THC, CBD & Vaping: Our Natural Experiment on the U.S. Population
I am not someone who thinks marijuana is a gateway drug (though many smart people do). To my way of thinking, it should have been rescheduled long ago, which would have led to more research and study of its risks and benefits—particularly THC, which is the psychoactive constituent of cannabis. Many drugs we know today, most famously aspirin and digitalis, originally came from plants.
The situation is even more confusing for THC’s chemical cousin, cannabidiol (CBD). As with THC, we have very little evidence of its impact on human health. Last year’s Farm Bill legalized growing the type of cannabis known as hemp (from which CBD is derived), the legal status of CBD remains unclear.
Given the little we know about marijuana, THC, and CBD, it makes sense that we try to scientifically answer questions about their short and long term effects on humans—both good and bad. But instead of systematically studying THC or CBD, we are instead racing to decriminalize THC and/or allow its use for medical purposes, and simply letting CBD flourish in the marketplace.
As a consequence, we find ourselves conducting a nation-wide experiment on our population.
However, the absence of reliable scientific evidence has not deterred the public and politicians from having strong opinions about THC, CBD or marijuana in general, which is why we find ourselves where we are today. Without truly knowing what public health harm each has on any segment of our population, especially on younger people, we are allowing access with too few guardrails.
Specifically, because marijuana is lightly regulated, it is being used by people who may be a special risk—such as younger people and pregnant women—and many people use it regularly, both moderately and heavily, in their daily lives. We do not know whether and how this reality will put our public health at risk.
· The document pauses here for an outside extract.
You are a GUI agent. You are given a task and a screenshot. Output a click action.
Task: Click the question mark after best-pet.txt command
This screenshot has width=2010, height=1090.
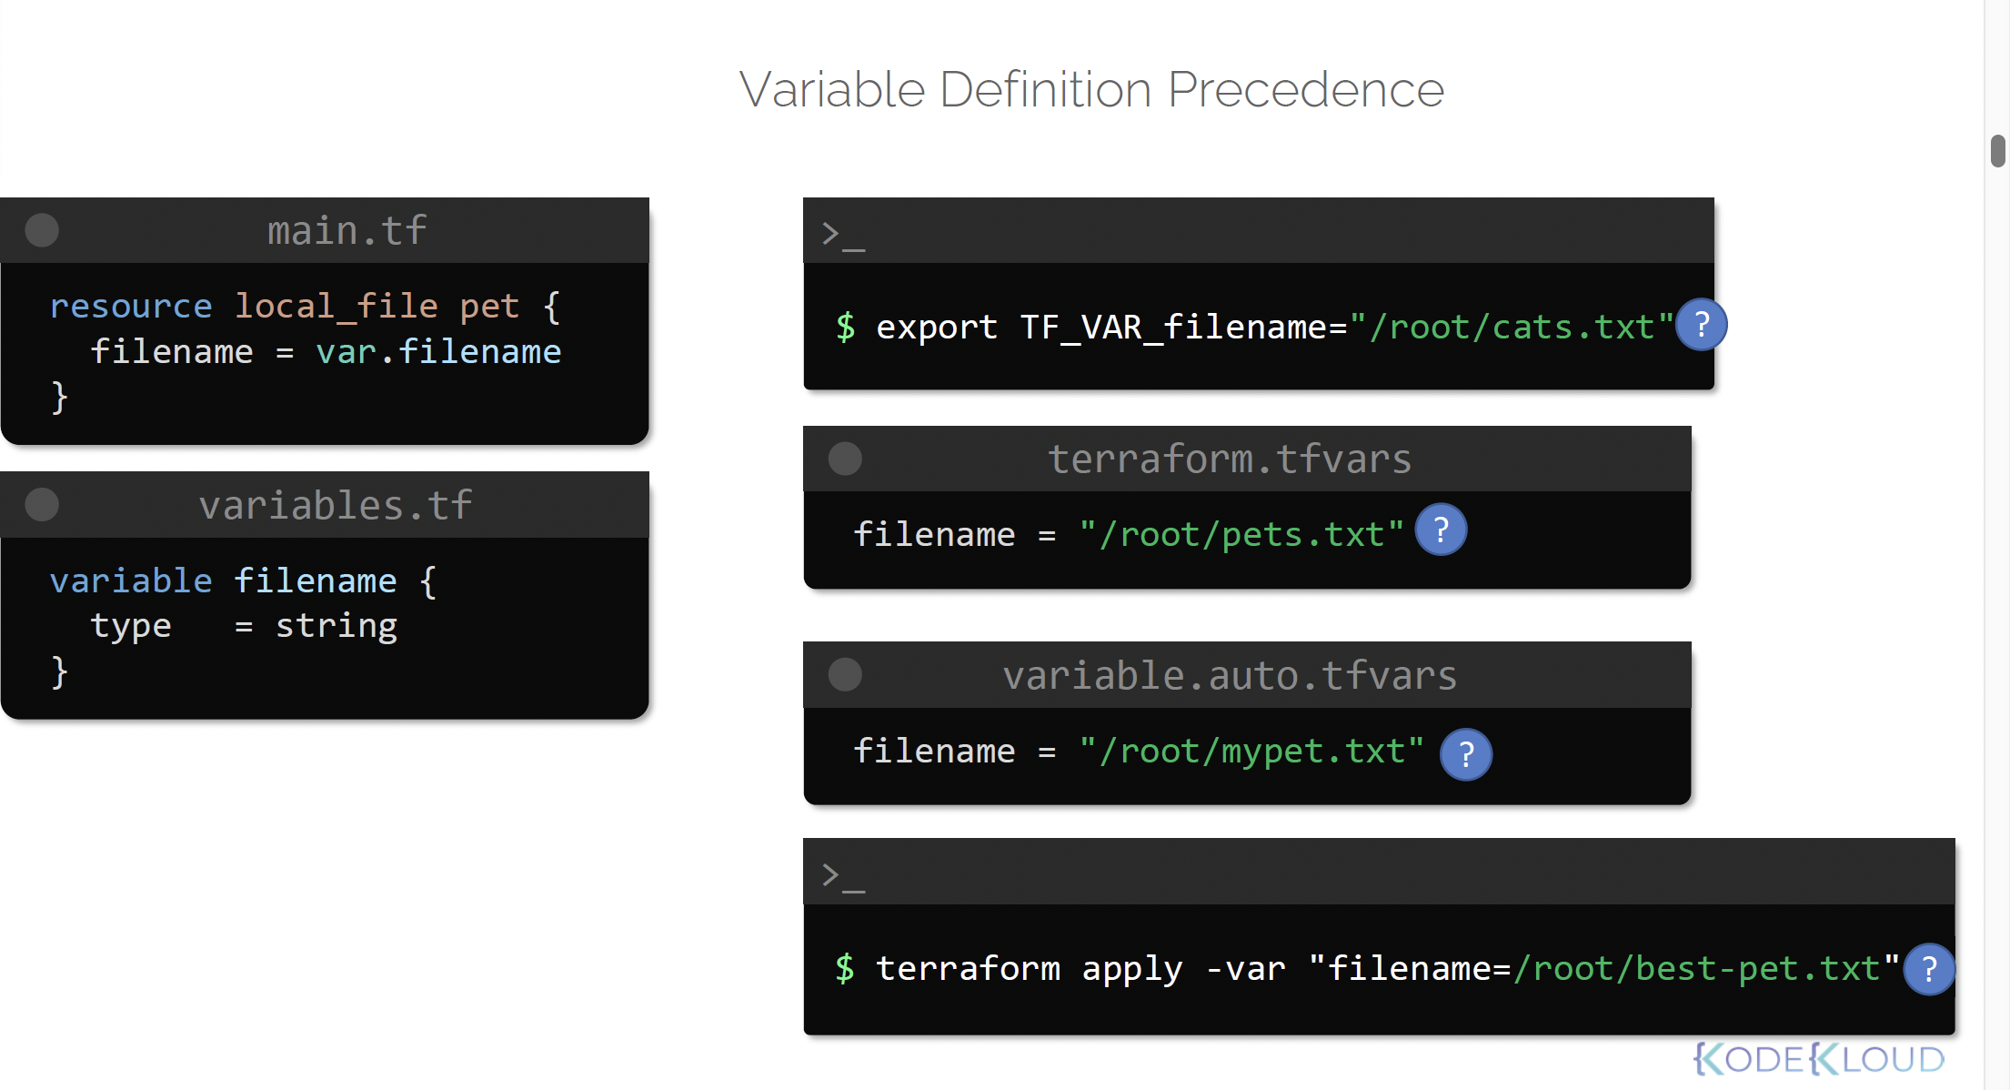click(1928, 969)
In his book, Tell Your Children: The Truth About Marijuana, Mental Illness and Violence, former New York Times reporter Alex Berenson wrote that THC can cause psychotic episodes and that evidence is emerging that this psychosis can lead to violence, which he claims is increasing in states with legalized marijuana. While Mr. Berenson has received some pushback about his book, he is to be credited for jumping into the debate, sharing evidence and advancing an important claim that, if true, would be critical as we try to get a handle on this emerging issue.
While much focus has been on THC, CBD may potentially have a larger market. What is most alarming is that this exponential CBD market growth is happening under a regulatory quagmire. While hemp became legal under the 2018 Farm Bill, CBD’s legal status has not changed in that it remains illegal to make medical claims and to add it to food without first providing evidence that it is not toxic. This situation has caused confusion in the marketplace. The FDA recently sent a warning letter to a company making medical claims.
Before he left the FDA, then-Commissioner Scott Gottlieb began the process of regulating the CBD industry. Since then, however, progress has stagnated while more CBD-infused products have become available and major retail companies including Walgreens, CVS Health, Rite Aid and GNC have entered the chase for CBD-demanding customers. Products being sold in pharmacies include topical creams, patches, sprays and oils, all carefully nuanced to not make a clear medical claim, but aimed at persons looking for relief from joint and muscle pain. Even my local ice cream store has gotten into the game by selling CBD infused coffee. Recently Dr. Gottlieb called on the FDA to hasten the process to regulate CBD, highlighting its health risks—liver damage at high levels and even worse, potential “undeclared ingredients and impurities.”
If this is not enough of a challenge, add vaping and the curious and experimental American mind to the mix. While the cases for and against vaping are well known, the latest news is troubling (though we may have actually missed even earlier evidence). Early evidence is showing that THC and/or CBD, along with yet to be determined unknown substances, are being added to the vaping liquids either at the wholesale or individual level and that when the mixture is heated and taken into the lungs, is causing the emergence of a yet unidentified lung disease.
Because we have let each of these trends go forward with no evidence of the impact they may have on our public health, nor any ideas about what happens if they are combined, and little to no regulation of their manufacture or use, we have unleashed what could be the equivalent of the cigarette/tobacco scourge that has led to lung cancer being the leading cause of cancer death in the U.S.
Unfortunately, the horse is out of the barn for all three of these products. So, as we race headlong down the pathway of greater THC/CBD/Vaping access we must ask ourselves what can we do to warn the public of the potential hazards and what steps must we take to regulate their health risks?
But we do not have a lot of time. The number of lung illnesses are increasing as are the number of deaths. And we do not know the long-term impact of each.
So, our policymakers must address the central question of why they are permitting this national natural experiment to play out among our population, leaving action until after the fact with all its consequences as we did with tobacco? Will they take the tough and likely not popular steps now, to protect our population from a public health tragedy of preventable illnesses and deaths?
The ball is in their court. We wait for their answer.
William Pierce is a senior director at APCO Worldwide and a former spokesman at the Department of Health and Human Services with over 30 years of health policy and communications experience.